■ Page text
[START]
No Wrong Color

Persistently, I try to take photographs in my garden that capture the joy of standing in its presence. No matter how much I work at it, no matter which camera settings or angles I experiment with, a two-dimensional picture is never going to make viewers see it the way I see it.

I think that’s what it must be like for people of color. They desperately want the white majority to see the world from their perspective. To be honest, I’m not sure that’s entirely possible, but it shouldn’t stop me or anyone else from getting as close as humanly possible to a 3D view.

My first real experience with racism was in 1966 at the tender age of 12. Tony Bellson and his sister, the adopted children of legendary singer Pearl Bailey, were the only Black kids in my Southern California elementary school. One day Tony asked me to go steady. I didn’t answer right away because I liked another boy, and Tony seemed to have a chip on his shoulder that I didn’t understand at the time. I asked a girlfriend what she thought I should do.

“He asked me, too,” she said. “I told him no.”

“Why?” I asked.

“Because he’s the wrong color,” she answered as though it should have been obvious.
[END]
■ Data extract
[START]
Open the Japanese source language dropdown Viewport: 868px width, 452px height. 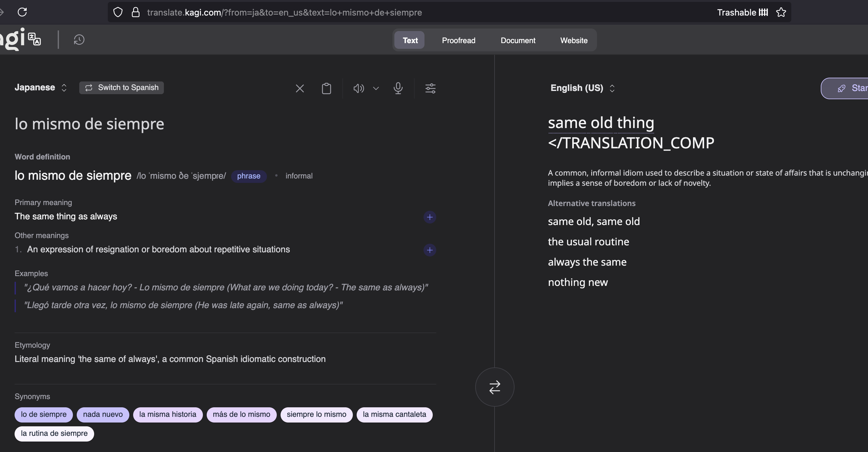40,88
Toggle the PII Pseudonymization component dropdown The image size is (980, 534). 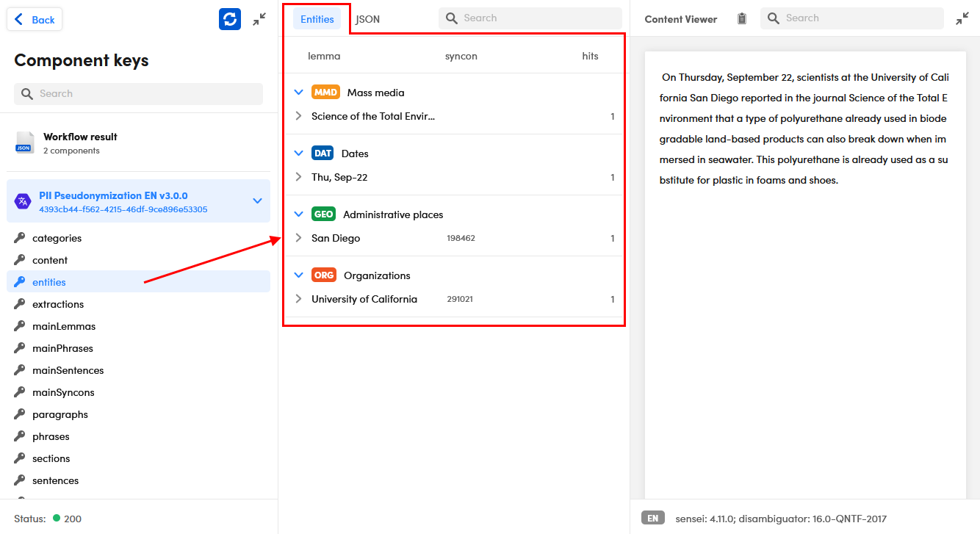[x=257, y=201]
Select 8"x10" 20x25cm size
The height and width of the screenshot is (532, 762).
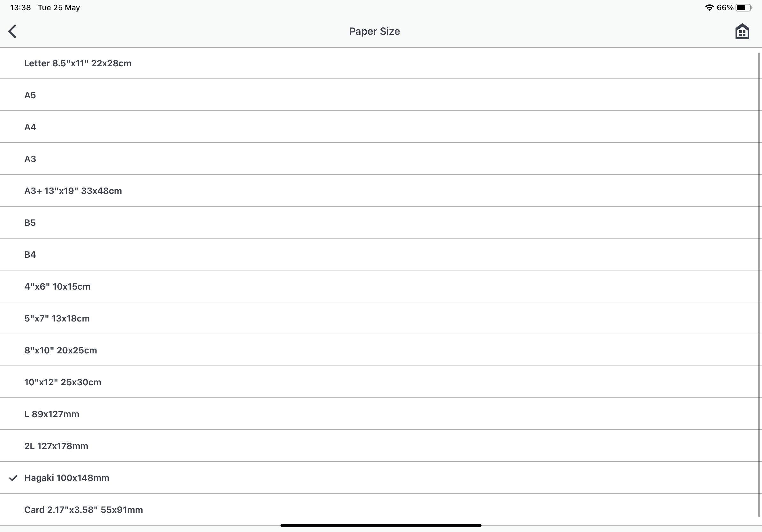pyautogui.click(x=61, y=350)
[END]
■ Problems
A: According to the essay, in what year did the writer have a first real experience with racism?
B: Extract the passage of the essay starting with "I think that’s" and going on through "to a 3D view.".
The lines have no connection to the essay.

■ Task results
A: In 1966, at age 12.

B:
I think that’s what it must be like for people of color. They desperately want the white majority to see the world from their perspective. To be honest, I’m not sure that’s entirely possible, but it shouldn’t stop me or anyone else from getting as close as humanly possible to a 3D view.